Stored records
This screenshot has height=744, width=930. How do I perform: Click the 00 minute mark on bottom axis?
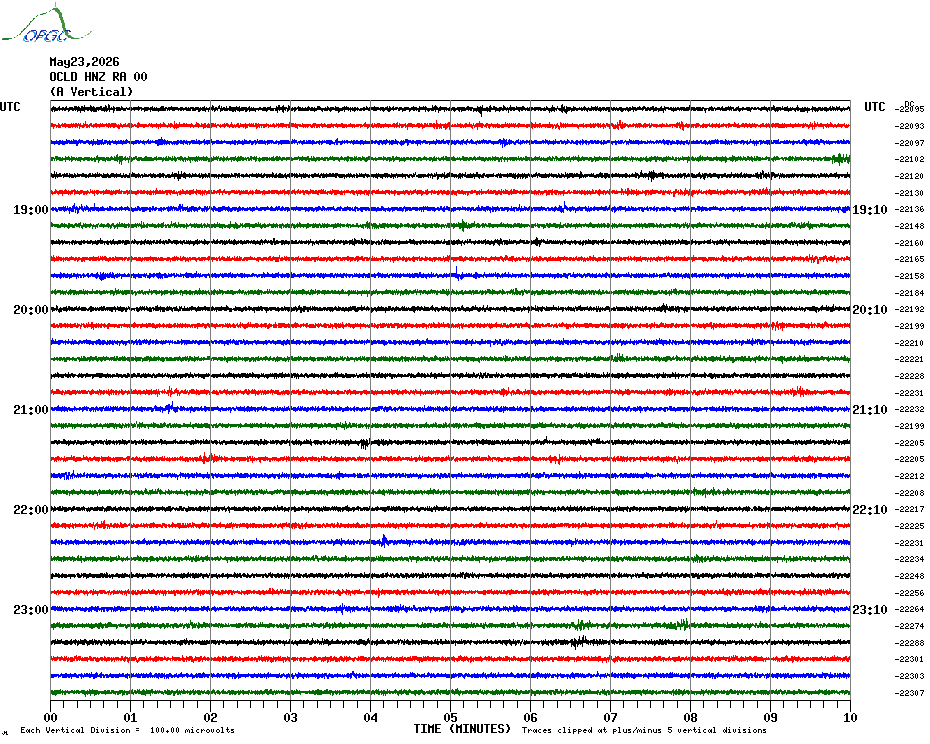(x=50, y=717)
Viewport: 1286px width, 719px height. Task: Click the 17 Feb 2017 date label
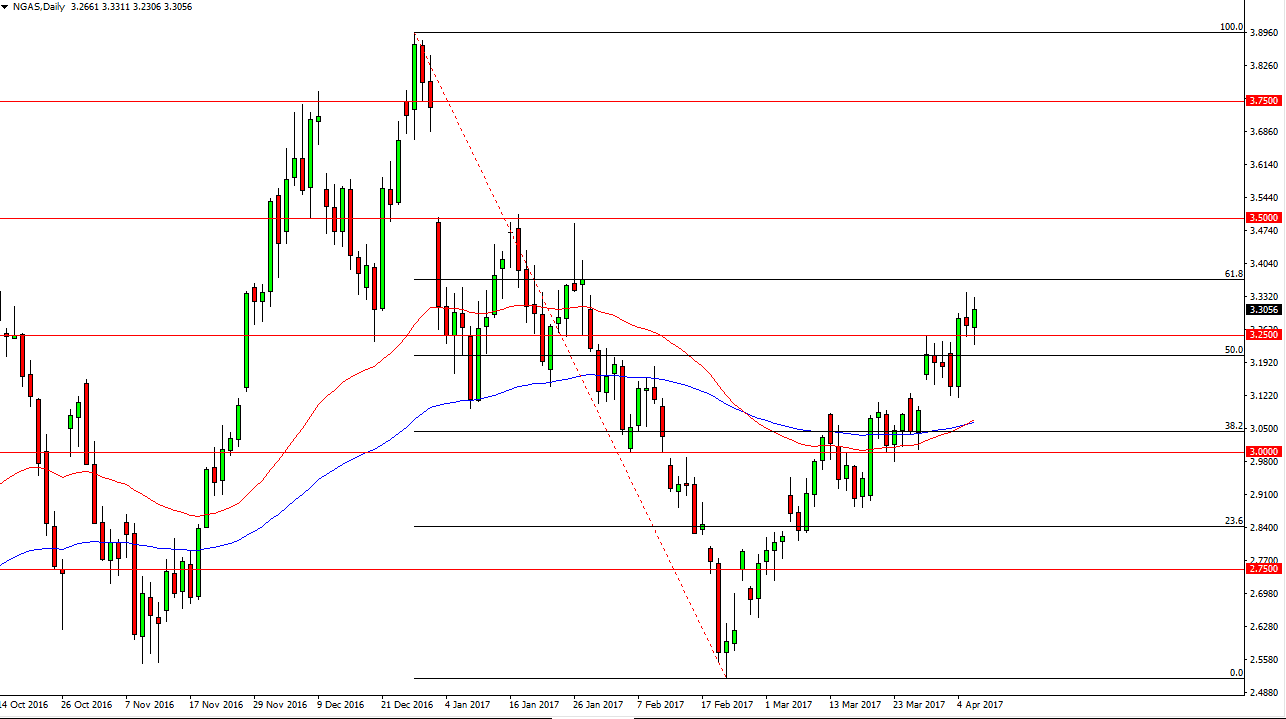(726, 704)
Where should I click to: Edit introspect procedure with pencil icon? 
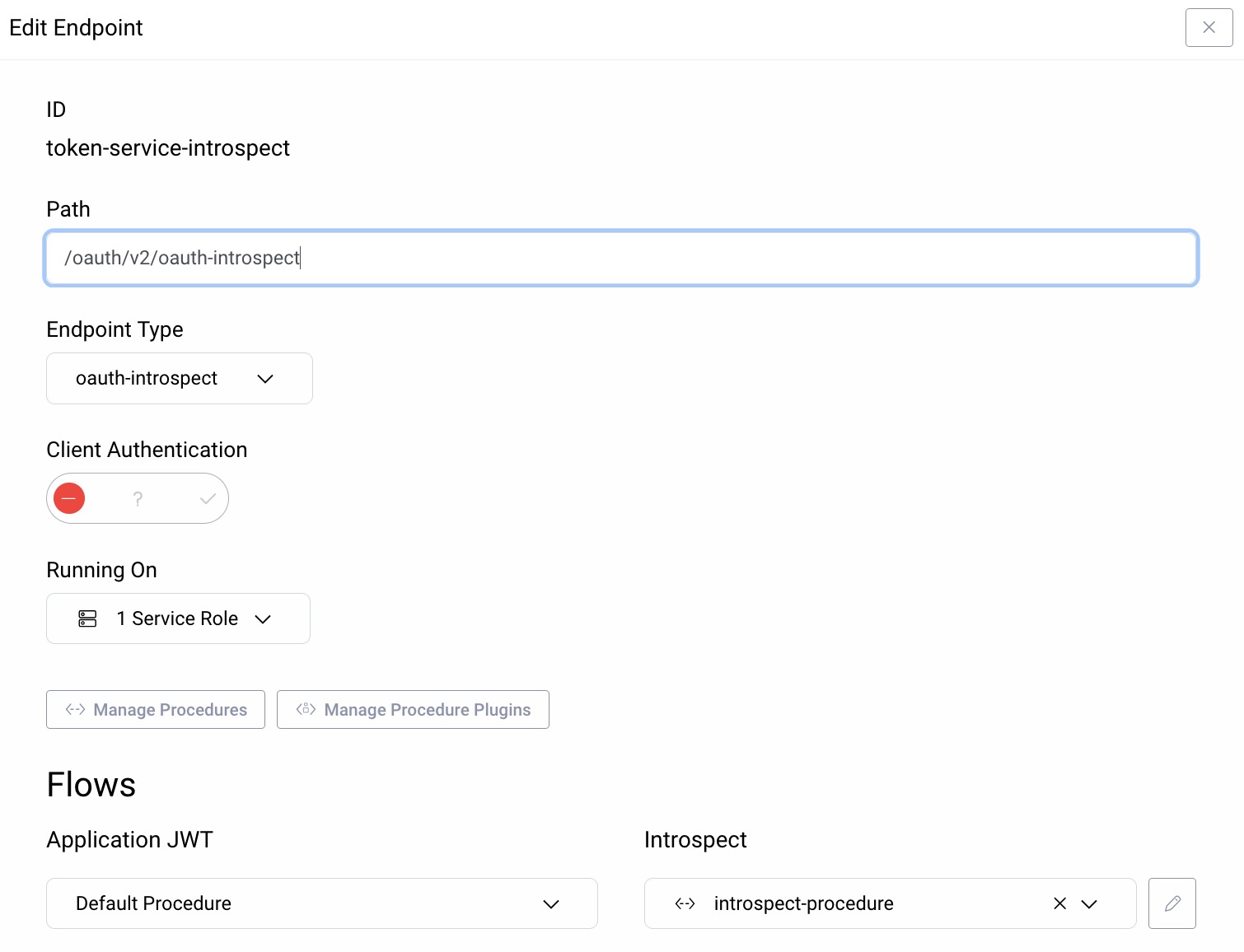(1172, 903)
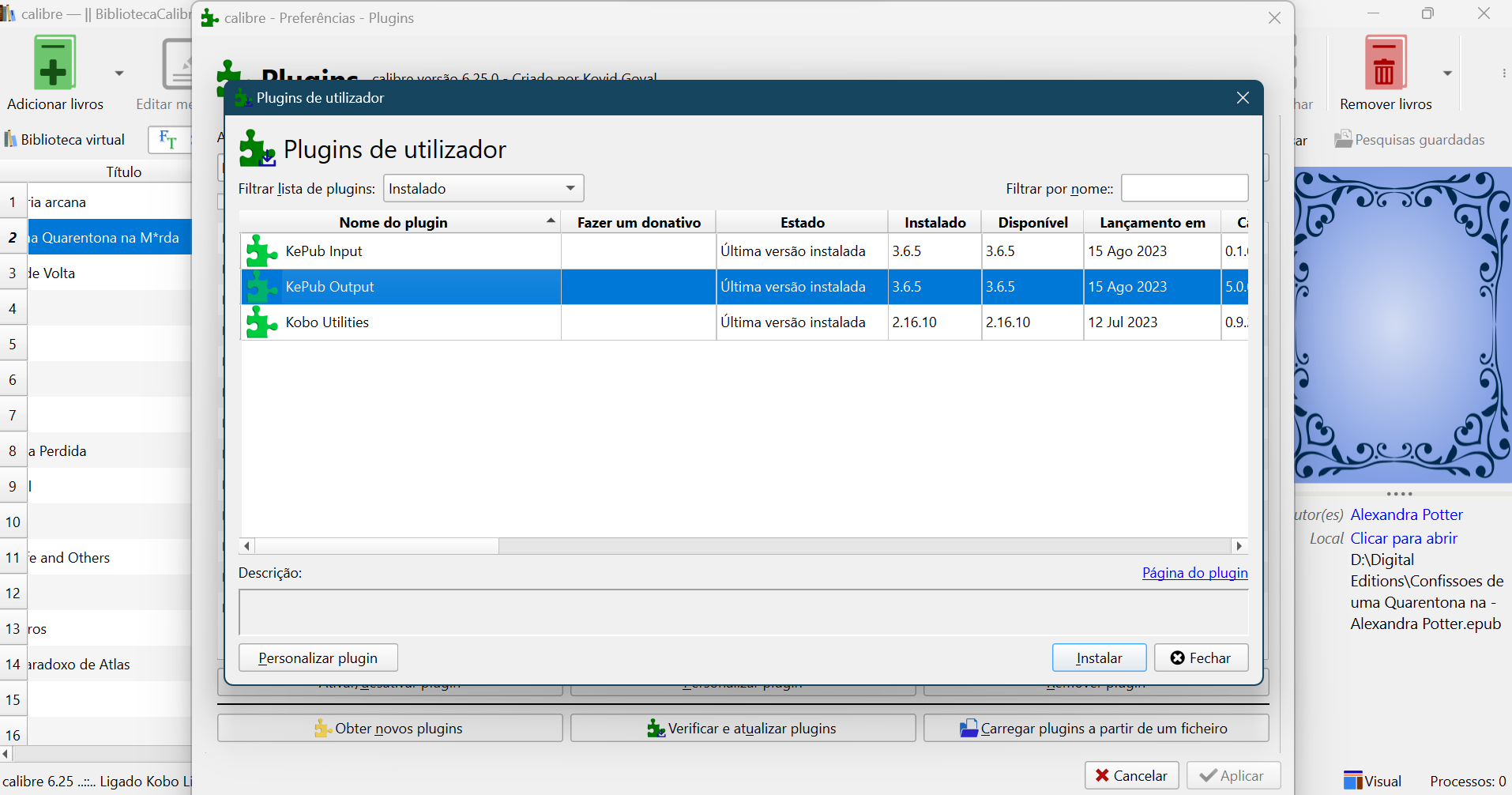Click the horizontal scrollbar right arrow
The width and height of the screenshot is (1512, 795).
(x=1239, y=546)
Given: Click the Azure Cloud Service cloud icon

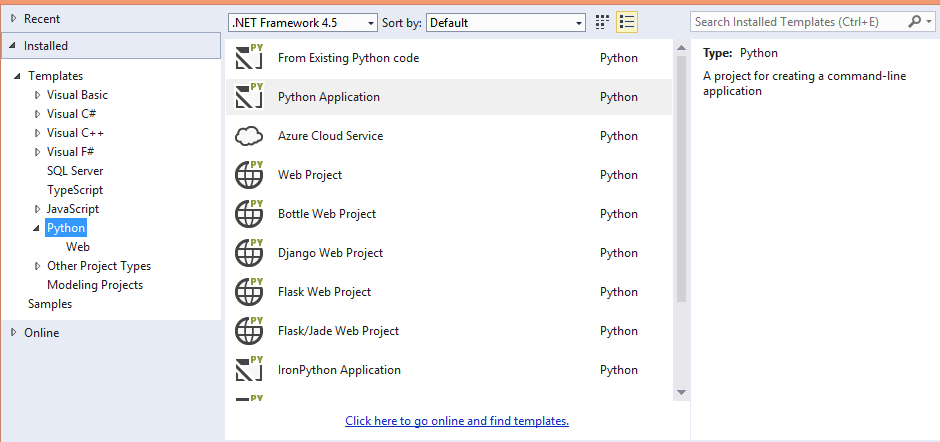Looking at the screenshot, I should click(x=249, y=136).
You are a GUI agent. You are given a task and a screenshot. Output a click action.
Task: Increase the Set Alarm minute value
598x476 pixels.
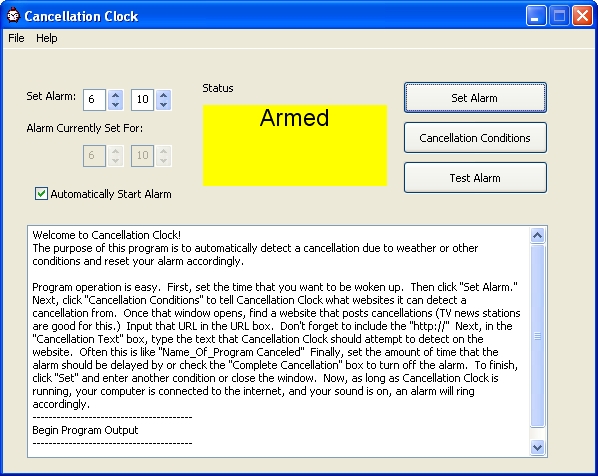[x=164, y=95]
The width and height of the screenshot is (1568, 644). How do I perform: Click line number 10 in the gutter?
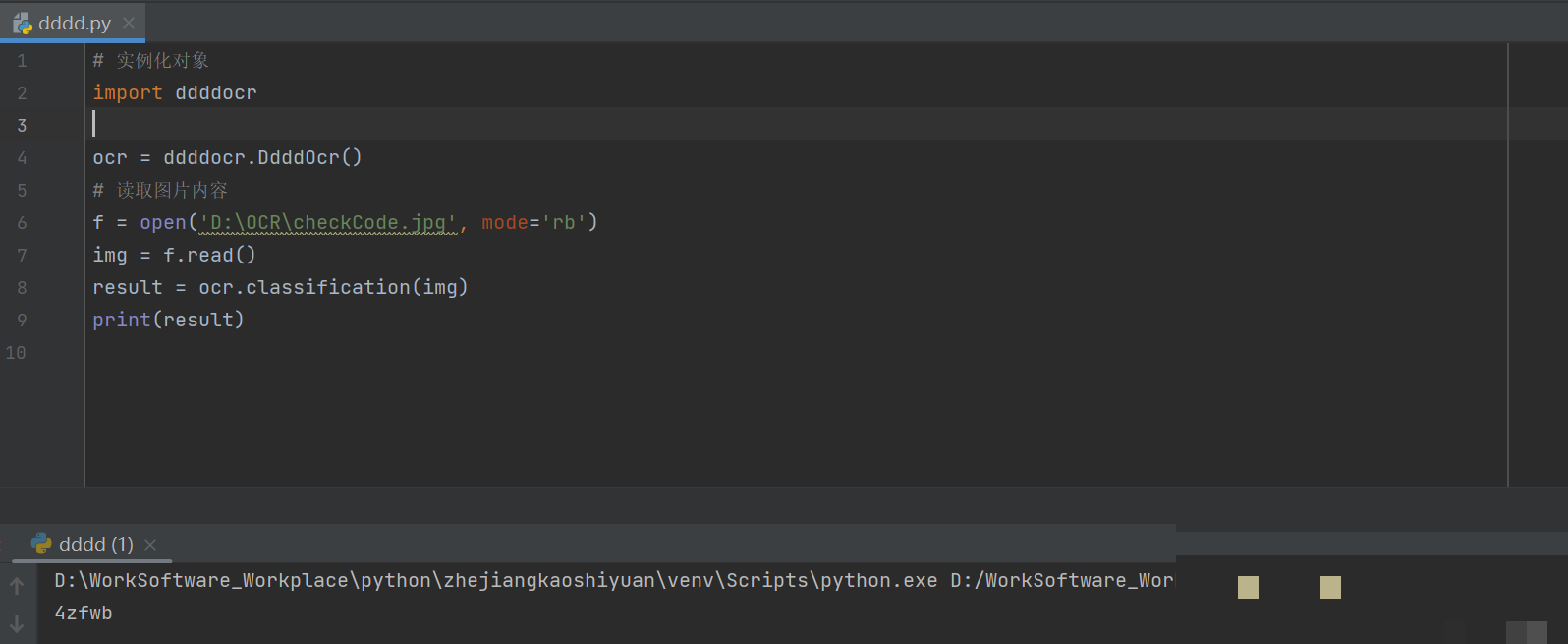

* _Task item_
Copy out all the data above exactly, minus the images.

* _Result_
This screenshot has height=744, width=930. How do I perform: Click the 00 minute mark on bottom axis?
(x=50, y=717)
Viewport: 1286px width, 719px height. Task: Click the 17 Feb 2017 date label
(726, 704)
Where should I click to: Edit introspect procedure with pencil icon? 
(1172, 903)
Click the horizontal scrollbar right arrow
The width and height of the screenshot is (1512, 795).
(x=1239, y=546)
Given: Click the Azure Cloud Service cloud icon

Looking at the screenshot, I should click(x=249, y=136).
You are a GUI agent. You are given a task and a screenshot. Output a click action.
Task: Increase the Set Alarm minute value
598x476 pixels.
[x=164, y=95]
The width and height of the screenshot is (1568, 644). How do I perform: Click line number 10 in the gutter?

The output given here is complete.